HTML5 draft refers to RFC 3987 which also allows percent-encoded unicode characters in host part and a large subset of unicode in both host and other parts without encoding them. User may enter address in any of these forms. To provide human readable form of it I need to decode all printable characters. Note that some parts of address might not correspond to valid UTF-8 sequences, usually when target site uses some other character encoding.

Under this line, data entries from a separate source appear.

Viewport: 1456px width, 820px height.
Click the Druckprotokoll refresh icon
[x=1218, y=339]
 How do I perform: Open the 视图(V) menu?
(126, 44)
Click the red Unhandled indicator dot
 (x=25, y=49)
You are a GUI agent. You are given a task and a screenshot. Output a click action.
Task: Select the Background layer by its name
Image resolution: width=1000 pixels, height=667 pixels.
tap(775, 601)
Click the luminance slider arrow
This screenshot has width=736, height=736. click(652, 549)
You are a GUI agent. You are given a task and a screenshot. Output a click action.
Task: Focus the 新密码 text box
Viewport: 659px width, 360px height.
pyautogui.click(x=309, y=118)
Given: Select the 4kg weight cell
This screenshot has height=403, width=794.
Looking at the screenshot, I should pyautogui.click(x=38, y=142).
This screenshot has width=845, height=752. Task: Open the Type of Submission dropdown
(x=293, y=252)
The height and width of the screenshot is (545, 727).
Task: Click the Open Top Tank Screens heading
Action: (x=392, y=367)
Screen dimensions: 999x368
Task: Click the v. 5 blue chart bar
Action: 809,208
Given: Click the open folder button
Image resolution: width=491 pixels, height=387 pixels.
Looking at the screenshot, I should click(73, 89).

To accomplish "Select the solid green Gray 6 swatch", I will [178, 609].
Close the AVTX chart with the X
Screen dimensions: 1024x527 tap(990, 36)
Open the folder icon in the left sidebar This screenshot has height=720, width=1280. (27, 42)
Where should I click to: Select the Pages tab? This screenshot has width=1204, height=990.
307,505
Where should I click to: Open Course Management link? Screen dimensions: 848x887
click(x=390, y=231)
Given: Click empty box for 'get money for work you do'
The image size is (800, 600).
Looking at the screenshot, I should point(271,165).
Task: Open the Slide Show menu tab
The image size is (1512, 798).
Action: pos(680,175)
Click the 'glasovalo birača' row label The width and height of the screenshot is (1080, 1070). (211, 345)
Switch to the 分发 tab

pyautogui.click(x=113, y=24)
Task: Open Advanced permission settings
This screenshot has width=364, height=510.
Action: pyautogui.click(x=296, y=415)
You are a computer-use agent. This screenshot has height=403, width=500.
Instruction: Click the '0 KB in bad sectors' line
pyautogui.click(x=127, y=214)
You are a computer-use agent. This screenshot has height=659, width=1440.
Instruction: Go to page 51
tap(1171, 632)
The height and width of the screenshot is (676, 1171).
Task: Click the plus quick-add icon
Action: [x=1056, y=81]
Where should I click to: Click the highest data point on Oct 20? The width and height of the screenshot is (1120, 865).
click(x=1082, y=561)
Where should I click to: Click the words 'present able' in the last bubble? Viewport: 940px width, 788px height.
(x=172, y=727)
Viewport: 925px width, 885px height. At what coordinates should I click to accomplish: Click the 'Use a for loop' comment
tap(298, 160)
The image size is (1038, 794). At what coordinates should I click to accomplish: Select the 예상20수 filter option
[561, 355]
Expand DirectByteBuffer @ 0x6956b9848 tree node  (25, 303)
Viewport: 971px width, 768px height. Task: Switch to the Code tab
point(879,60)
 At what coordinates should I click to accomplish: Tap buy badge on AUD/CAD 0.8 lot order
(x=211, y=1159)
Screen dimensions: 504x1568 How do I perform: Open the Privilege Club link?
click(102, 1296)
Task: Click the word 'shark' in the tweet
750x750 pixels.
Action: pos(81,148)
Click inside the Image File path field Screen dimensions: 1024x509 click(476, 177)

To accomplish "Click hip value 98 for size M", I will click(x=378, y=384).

An example of what I'd like to get:
<a href="http://xn--80aswg.xn--p1ai/%D0%BF%D1%83%D1%82%D1%8C?%D0%B7%D0%B0%D0%BF%D1%80%D0%BE%D1%81">
http://сайт.рф/путь?запрос</a>
Are there any tools to solve these tasks? I'm especially interested in libraries for Python and JavaScript.
Update: I know there is a way to do percent and Punycode (without proper normalization, but I can live with it) encoding/decoding in Python and JavaScript. The whole task needs much more work and there are some pitfalls (some characters should be always encoded or never encoded depending on context). I wonder if there are ready to use libraries for the whole problem, since it seems to be quite common and modern browsers already do such conversions (try typing http://%D1%81%D0%B0%D0%B9%D1%82.%D1%80%D1%84/
in Google Chrome and it will be replaced with http://сайт.рф/
, but use Host: xn--80aswg.xn--p1ai
in HTTP request).
Update2: Vinay Sajip pointed that Werkzeug has iri_to_uri and uri_to_iri functions that handles most cases correctly. I've found only 2 cases where it fails so far: percent-encoded host (quite easy to fix) and invalid utf-8 sequences (it's a bit tricky to do nicely, but shouldn't be a problem).
I'm still looking for library in JavaScript. It's not hard to write, but I'd prefer to avoid inventing the wheel.